As for Wardak's overseas security work, Bearden says, "I think Hamed bailed out or sold out."
That's the same message delivered by Wardak's attorney, Frank Smith. "Hamed has no current active government contracts," he says. Even Ludus Athletics "is kind of mothballed right now."
But is Wardak really out of the mercenary game? State records show Smith helped Wardak register a new company out of Cooper City called VLOX, LLC in June. According to transparency watchdog the Sunlight Foundation, VLOX is nothing more than Boggs' new name for NCL Holdings.
"This is what our boys did a year after we trained them," Andrew Wilson says, sitting in a tiny, windowless office he rents in Hollywood. Gun range targets are displayed like diplomas on the walls around him. A machete hangs above his computer.

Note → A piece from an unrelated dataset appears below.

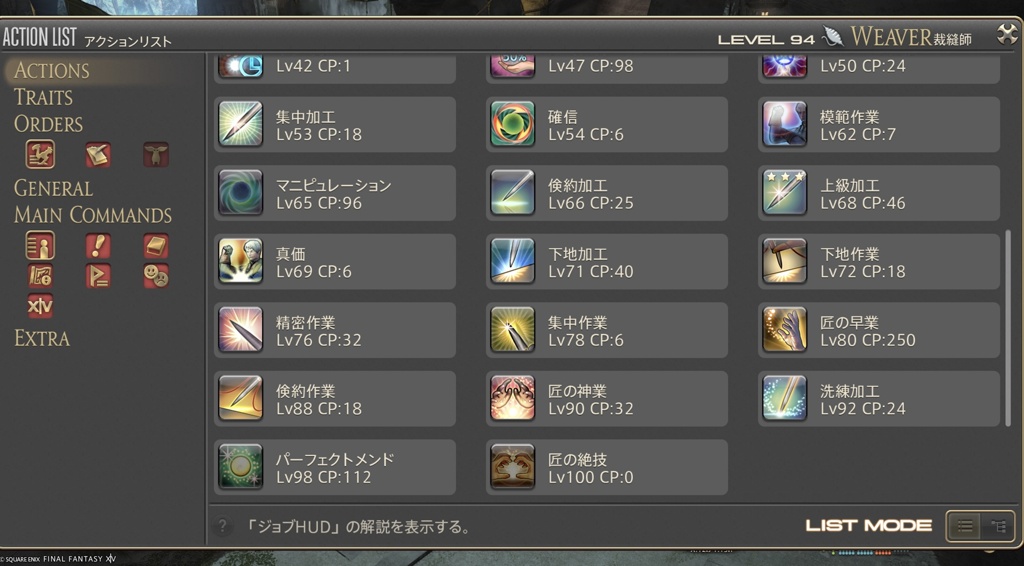Select the 集中加工 action icon

point(240,123)
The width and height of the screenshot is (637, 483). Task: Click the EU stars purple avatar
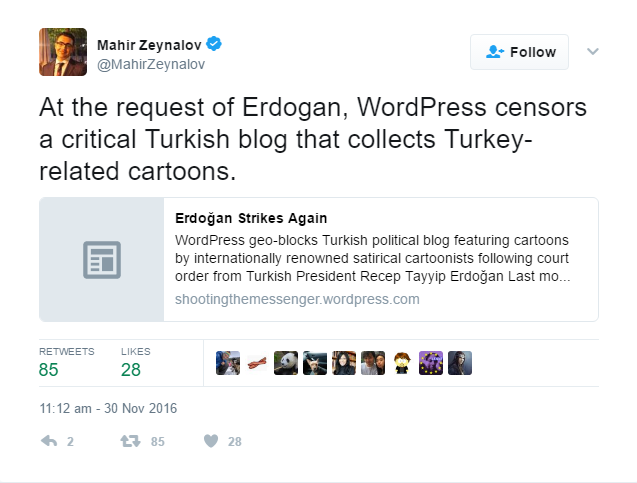(x=430, y=363)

Wilson presses play, and machine-gun fire rattles the laptop. The video is a compilation of Mexican news coverage of a 2009 shootout between officers and a particularly vicious drug cartel. Next, Wilson opens photos the cops sent him of the shootout's aftermath. They show bullet-shredded cars and narcos with their faces blown off.
"They killed 12 Zetas in a single day," Wilson says proudly. "That's got to be some kind of a record."

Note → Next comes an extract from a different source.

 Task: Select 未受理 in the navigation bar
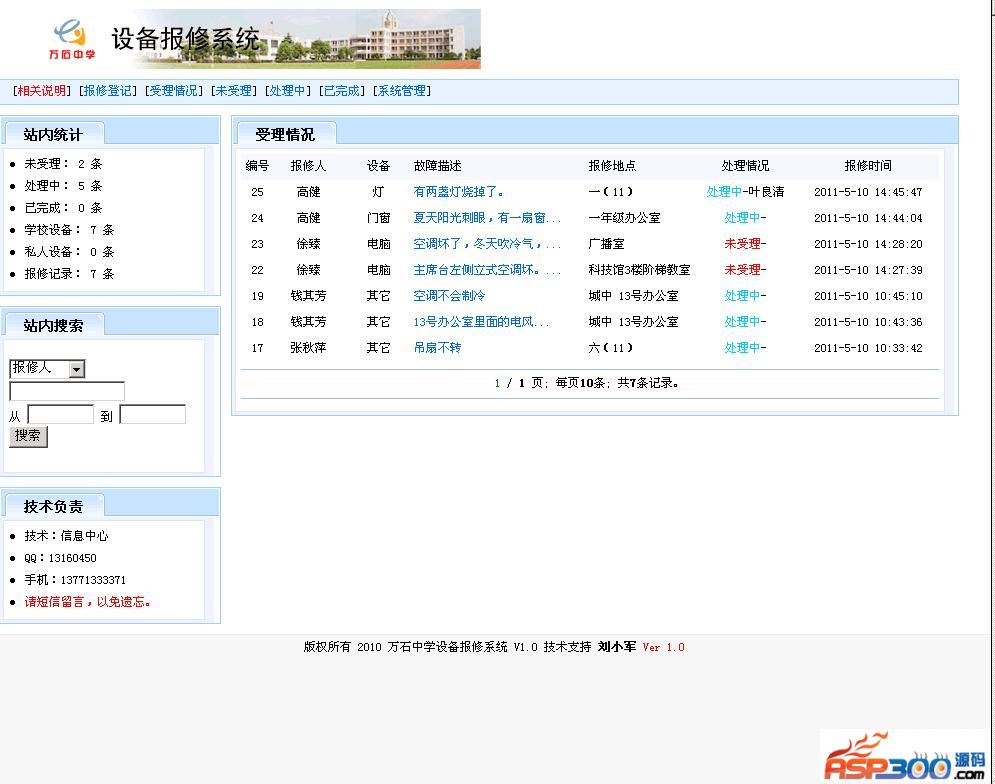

The carnage onscreen is a stark reminder of the impact local private security companies have on communities thousands of miles away. No matter how unknown they may be in Miami, firms such as Risk Inc. leave large, bloody boot prints around the world. Their bland office buildings often hide powerful paramilitary organizations and millions in profits.
Yet these companies are subjected to little scrutiny. In fact, South Florida's explosion of security firms echoes a broader and troubling trend of privatizing armed forces in America and beyond.

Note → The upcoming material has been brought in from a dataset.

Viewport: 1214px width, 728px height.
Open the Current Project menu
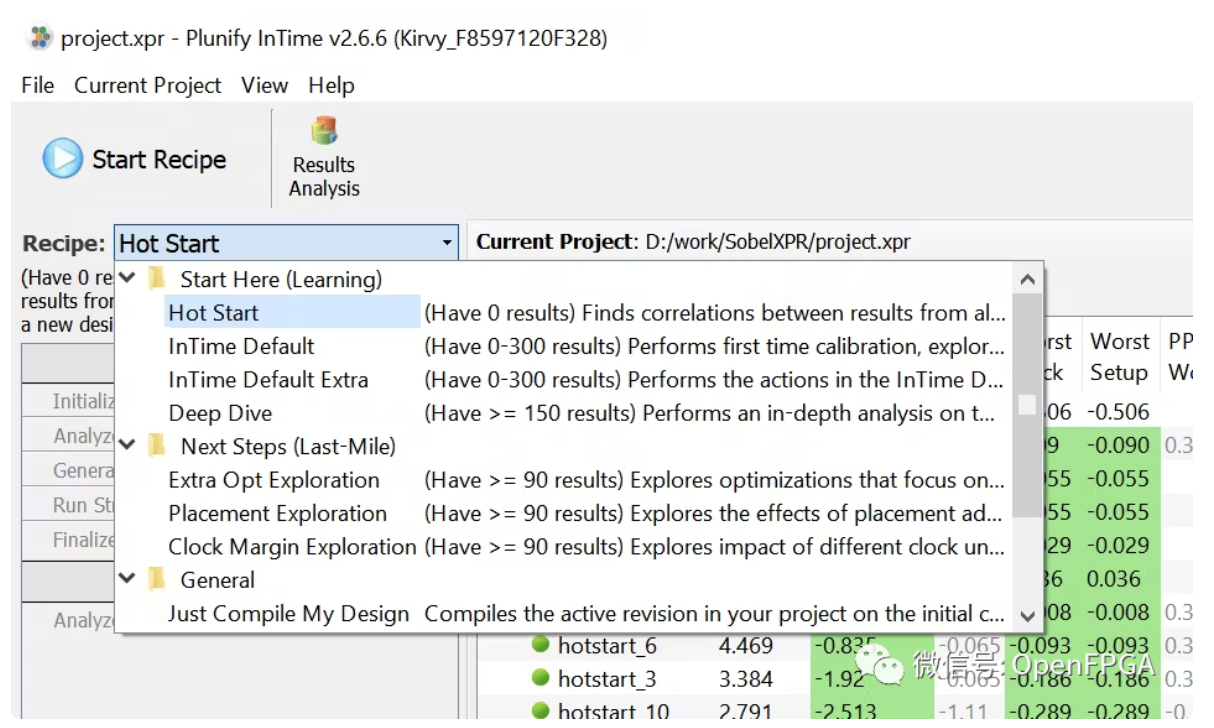click(147, 85)
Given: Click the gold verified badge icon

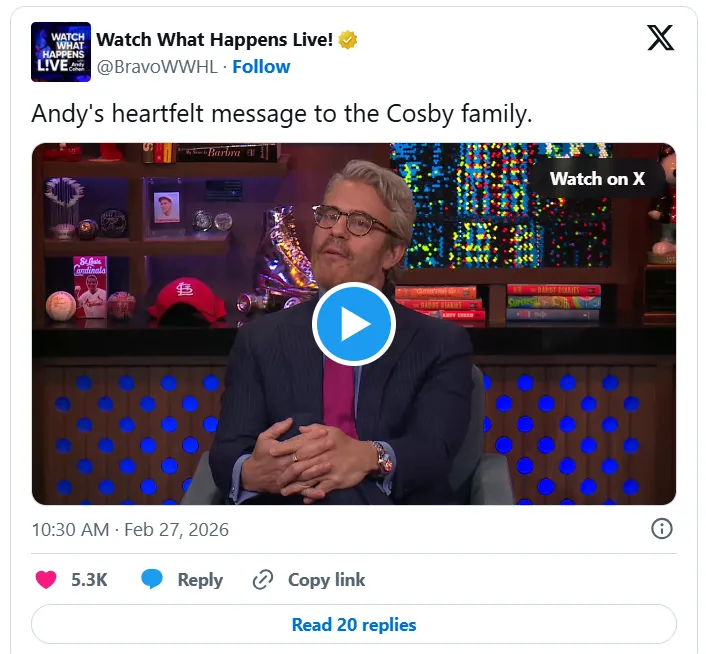Looking at the screenshot, I should [x=348, y=40].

"Intelligence, military, and, increasingly, homeland security functions in the United States are largely in the hands of private companies," the journalist Scahill says. "Their infrastructures are being built up with U.S. taxpayer dollars. They are given access to sensitive documents, sensitive military operations, and potentially the private data of millions of American citizens. But they are, at the end of the day, for-profit companies."
The same is occurring around the globe. In fact, the private security industry has swelled to more than $100 billion worldwide. At the height of the American invasion of Iraq, the Department of Defense employed 100,000 private contractors — ten times as many as the Persian Gulf War a decade earlier.
There has been some pushback. In 2009, President Obama called for a reduction in government reliance on such companies, tightened regulations, and increased the number of federal auditors scrutinizing their contracts.
But critics say the reforms weren't nearly enough. "Private companies working in this capacity should be subjected to the Freedom of Information Act, where journalists and the American people have the right to see the full extent of what a corporation is doing on behalf of the American government," Scahill says.
"The explosion of the private security and the private intelligence industries is something that should be thoroughly investigated by congress. And yet there is nary a peep from Capitol Hill."
That silence suits men such as Wilson, Wardak, and Walbridge just fine. Despite scathing media scandals involving their respective companies, all three remain players in Miami's booming private security industry.